El Paso 2004, pet. ref’d), citing Rodriguez v. State, 90 S.W.3d 340, 364 (Tex.App.--El Paso 2001,

pet. ref’d); see also Gaddis v. State, 753 S.W.2d 396, 398 (Tex.Crim.App. 1988).

The right to insist on proper jury argument is a forfeitable right. Hernandez v. State, 538

S.W.3d 619, 622 (Tex.Crim.App. 2018), citing Cockrell v. State, 933 S.W.2d 73, 89

(Tex.Crim.App. 1996). To preserve error for appeal, a defendant must object and pursue that

objection to an adverse ruling. Hernandez, 538 S.W.3d at 622-23 (“Erroneous jury argument must

be preserved by objection pursued to an adverse ruling; otherwise, any error from it is waived.”).

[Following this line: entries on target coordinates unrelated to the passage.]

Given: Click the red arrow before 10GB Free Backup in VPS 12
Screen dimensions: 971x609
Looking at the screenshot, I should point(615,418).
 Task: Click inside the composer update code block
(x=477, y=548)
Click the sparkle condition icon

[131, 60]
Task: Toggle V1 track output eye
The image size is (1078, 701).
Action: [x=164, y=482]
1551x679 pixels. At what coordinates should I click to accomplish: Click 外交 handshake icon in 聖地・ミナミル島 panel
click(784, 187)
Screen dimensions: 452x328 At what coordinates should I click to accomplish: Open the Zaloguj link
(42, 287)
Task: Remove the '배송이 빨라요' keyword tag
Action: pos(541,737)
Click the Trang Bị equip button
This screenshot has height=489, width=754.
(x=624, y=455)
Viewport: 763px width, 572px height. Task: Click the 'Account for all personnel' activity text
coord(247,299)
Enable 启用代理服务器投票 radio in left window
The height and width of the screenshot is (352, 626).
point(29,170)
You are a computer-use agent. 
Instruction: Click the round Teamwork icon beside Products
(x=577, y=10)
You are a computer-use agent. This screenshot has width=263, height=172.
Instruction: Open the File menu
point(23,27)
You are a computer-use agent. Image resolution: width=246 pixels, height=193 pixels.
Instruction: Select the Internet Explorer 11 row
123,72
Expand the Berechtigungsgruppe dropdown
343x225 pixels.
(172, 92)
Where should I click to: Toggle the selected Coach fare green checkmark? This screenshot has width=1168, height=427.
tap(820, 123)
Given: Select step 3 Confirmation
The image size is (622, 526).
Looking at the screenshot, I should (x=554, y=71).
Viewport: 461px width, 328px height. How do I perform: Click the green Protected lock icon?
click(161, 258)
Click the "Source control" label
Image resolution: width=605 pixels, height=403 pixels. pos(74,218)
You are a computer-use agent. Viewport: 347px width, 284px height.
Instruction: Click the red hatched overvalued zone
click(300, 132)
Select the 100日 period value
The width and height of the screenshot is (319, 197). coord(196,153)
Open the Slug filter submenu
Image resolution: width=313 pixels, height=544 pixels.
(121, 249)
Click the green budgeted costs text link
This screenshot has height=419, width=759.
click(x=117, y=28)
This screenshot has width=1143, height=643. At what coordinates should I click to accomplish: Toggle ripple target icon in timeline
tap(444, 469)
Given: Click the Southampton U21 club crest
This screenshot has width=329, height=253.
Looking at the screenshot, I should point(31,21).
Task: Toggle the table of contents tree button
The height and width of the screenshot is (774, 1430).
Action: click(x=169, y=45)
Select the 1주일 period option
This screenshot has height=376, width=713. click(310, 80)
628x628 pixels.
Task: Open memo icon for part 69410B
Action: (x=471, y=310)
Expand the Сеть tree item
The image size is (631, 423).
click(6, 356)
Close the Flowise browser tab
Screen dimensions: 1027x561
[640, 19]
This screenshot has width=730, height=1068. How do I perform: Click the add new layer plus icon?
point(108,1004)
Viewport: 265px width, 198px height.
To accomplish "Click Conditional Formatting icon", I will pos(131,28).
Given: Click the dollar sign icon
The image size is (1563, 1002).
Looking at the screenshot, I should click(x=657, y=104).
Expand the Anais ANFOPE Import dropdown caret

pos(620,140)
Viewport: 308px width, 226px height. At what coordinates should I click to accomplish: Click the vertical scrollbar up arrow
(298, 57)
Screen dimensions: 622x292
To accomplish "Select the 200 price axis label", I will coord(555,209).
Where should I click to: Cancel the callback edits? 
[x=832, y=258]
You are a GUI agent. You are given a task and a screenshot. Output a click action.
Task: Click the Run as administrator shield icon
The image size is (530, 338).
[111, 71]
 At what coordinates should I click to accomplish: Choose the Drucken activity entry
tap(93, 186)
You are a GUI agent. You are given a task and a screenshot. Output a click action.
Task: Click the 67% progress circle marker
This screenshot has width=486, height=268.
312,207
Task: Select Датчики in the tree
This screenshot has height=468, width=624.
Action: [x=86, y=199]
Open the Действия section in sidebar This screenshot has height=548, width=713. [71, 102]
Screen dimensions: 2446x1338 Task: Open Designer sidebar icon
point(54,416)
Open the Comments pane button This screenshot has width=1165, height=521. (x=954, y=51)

The traditional three steps of error preservation include (1) an objection, (2) a request for an

instruction to disregard, and (3) a motion for mistrial. Young v. State, 137 S.W.3d 65, 69

(Tex.Crim.App. 2004).

Appellant’s precise complaint is that the trial court erred in failing to grant a mistrial. A

mistrial is the trial court's remedy for improper conduct that is “so prejudicial that expenditure of

further time and expense would be wasteful and futile.” Hawkins v. State, 135 S.W.3d 72, 77

(Tex.Crim.App. 2004), quoting Ladd v. State, 3 S.W.3d 547, 567 (Tex.Crim.App. 1999). We

review the failure to grant a mistrial based on an improper jury argument for an abuse of discretion.

Hawkins, 135 S.W.3d at 76-77. A mistrial is only appropriate for “highly prejudicial and incurable

errors.” Simpson v. State, 119 S.W.3d 262, 272 (Tex.Crim.App. 2003), quoting Wood v. State, 18

S.W.3d 642, 648 (Tex.Crim.App. 2000).